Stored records
###
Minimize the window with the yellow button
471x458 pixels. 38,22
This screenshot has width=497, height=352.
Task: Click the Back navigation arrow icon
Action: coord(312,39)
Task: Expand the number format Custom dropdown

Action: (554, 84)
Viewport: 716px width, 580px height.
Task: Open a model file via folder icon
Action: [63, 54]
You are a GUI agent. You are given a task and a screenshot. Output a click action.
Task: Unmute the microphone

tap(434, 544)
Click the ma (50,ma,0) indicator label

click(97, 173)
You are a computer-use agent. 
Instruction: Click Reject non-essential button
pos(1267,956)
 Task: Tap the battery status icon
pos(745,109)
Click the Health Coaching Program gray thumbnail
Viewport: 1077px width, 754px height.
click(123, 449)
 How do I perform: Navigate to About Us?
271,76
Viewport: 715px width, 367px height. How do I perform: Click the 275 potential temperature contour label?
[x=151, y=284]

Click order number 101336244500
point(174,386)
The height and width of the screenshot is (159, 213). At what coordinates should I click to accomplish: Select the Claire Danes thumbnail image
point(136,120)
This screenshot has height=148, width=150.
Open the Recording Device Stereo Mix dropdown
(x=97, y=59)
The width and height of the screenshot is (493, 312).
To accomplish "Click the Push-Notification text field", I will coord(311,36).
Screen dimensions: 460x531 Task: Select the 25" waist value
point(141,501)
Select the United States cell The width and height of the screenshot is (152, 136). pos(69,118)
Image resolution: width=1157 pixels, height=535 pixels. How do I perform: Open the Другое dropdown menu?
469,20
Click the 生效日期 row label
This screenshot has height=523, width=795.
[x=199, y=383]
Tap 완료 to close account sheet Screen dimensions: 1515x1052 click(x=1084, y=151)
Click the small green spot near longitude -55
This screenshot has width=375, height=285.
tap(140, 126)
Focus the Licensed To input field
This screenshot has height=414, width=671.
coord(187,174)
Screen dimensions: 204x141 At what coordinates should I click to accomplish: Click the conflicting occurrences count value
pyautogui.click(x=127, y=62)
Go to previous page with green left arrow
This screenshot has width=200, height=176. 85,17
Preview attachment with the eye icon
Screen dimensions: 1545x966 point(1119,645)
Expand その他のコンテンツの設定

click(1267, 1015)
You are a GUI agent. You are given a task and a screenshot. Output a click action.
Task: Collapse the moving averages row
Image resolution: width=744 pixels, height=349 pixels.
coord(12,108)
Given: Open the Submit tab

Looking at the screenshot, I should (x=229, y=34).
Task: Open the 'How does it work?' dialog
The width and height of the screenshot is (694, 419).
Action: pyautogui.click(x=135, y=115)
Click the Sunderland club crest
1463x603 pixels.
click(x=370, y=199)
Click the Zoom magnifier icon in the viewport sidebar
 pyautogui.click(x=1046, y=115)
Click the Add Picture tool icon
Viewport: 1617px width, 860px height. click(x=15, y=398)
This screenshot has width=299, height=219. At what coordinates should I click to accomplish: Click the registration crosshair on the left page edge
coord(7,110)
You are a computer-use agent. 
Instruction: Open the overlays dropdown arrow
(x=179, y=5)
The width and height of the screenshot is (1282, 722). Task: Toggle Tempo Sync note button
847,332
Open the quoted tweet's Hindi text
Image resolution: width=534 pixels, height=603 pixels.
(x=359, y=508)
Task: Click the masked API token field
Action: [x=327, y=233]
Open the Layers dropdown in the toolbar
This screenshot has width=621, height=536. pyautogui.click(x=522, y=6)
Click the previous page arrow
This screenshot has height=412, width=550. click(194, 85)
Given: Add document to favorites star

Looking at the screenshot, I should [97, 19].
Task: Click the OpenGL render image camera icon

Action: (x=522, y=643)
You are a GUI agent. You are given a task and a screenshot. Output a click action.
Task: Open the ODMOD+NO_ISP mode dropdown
###
Aim »
Return all of the stored entries above line for line, changing nothing.

Solution for this task »
Minimize the window with the yellow button
471x458 pixels. 38,22
This screenshot has width=497, height=352.
Task: Click the Back navigation arrow icon
Action: coord(312,39)
Task: Expand the number format Custom dropdown

Action: (554, 84)
Viewport: 716px width, 580px height.
Task: Open a model file via folder icon
Action: [63, 54]
You are a GUI agent. You are given a task and a screenshot. Output a click action.
Task: Unmute the microphone

tap(434, 544)
Click the ma (50,ma,0) indicator label

click(97, 173)
You are a computer-use agent. 
Instruction: Click Reject non-essential button
pos(1267,956)
 Task: Tap the battery status icon
pos(745,109)
Click the Health Coaching Program gray thumbnail
Viewport: 1077px width, 754px height.
click(123, 449)
 How do I perform: Navigate to About Us?
271,76
Viewport: 715px width, 367px height. How do I perform: Click the 275 potential temperature contour label?
[x=151, y=284]

Click order number 101336244500
point(174,386)
The height and width of the screenshot is (159, 213). At what coordinates should I click to accomplish: Select the Claire Danes thumbnail image
point(136,120)
This screenshot has height=148, width=150.
Open the Recording Device Stereo Mix dropdown
(x=97, y=59)
The width and height of the screenshot is (493, 312).
To accomplish "Click the Push-Notification text field", I will coord(311,36).
Screen dimensions: 460x531 Task: Select the 25" waist value
point(141,501)
Select the United States cell The width and height of the screenshot is (152, 136). pos(69,118)
Image resolution: width=1157 pixels, height=535 pixels. How do I perform: Open the Другое dropdown menu?
469,20
Click the 生效日期 row label
This screenshot has height=523, width=795.
[x=199, y=383]
Tap 완료 to close account sheet Screen dimensions: 1515x1052 click(x=1084, y=151)
Click the small green spot near longitude -55
This screenshot has width=375, height=285.
tap(140, 126)
Focus the Licensed To input field
This screenshot has height=414, width=671.
coord(187,174)
Screen dimensions: 204x141 At what coordinates should I click to accomplish: Click the conflicting occurrences count value
pyautogui.click(x=127, y=62)
Go to previous page with green left arrow
This screenshot has width=200, height=176. 85,17
Preview attachment with the eye icon
Screen dimensions: 1545x966 point(1119,645)
Expand その他のコンテンツの設定

click(1267, 1015)
You are a GUI agent. You are given a task and a screenshot. Output a click action.
Task: Collapse the moving averages row
Image resolution: width=744 pixels, height=349 pixels.
coord(12,108)
Given: Open the Submit tab

Looking at the screenshot, I should (x=229, y=34).
Task: Open the 'How does it work?' dialog
The width and height of the screenshot is (694, 419).
Action: pyautogui.click(x=135, y=115)
Click the Sunderland club crest
1463x603 pixels.
click(x=370, y=199)
Click the Zoom magnifier icon in the viewport sidebar
 pyautogui.click(x=1046, y=115)
Click the Add Picture tool icon
Viewport: 1617px width, 860px height. click(x=15, y=398)
This screenshot has width=299, height=219. At what coordinates should I click to accomplish: Click the registration crosshair on the left page edge
coord(7,110)
You are a computer-use agent. 
Instruction: Open the overlays dropdown arrow
(x=179, y=5)
The width and height of the screenshot is (1282, 722). Task: Toggle Tempo Sync note button
847,332
Open the quoted tweet's Hindi text
Image resolution: width=534 pixels, height=603 pixels.
(x=359, y=508)
Task: Click the masked API token field
Action: [x=327, y=233]
Open the Layers dropdown in the toolbar
This screenshot has width=621, height=536. pyautogui.click(x=522, y=6)
Click the previous page arrow
This screenshot has height=412, width=550. click(194, 85)
Given: Add document to favorites star

Looking at the screenshot, I should [97, 19].
Task: Click the OpenGL render image camera icon

Action: (x=522, y=643)
You are a GUI agent. You are given a task and a screenshot. Output a click action.
Task: Open the ODMOD+NO_ISP mode dropdown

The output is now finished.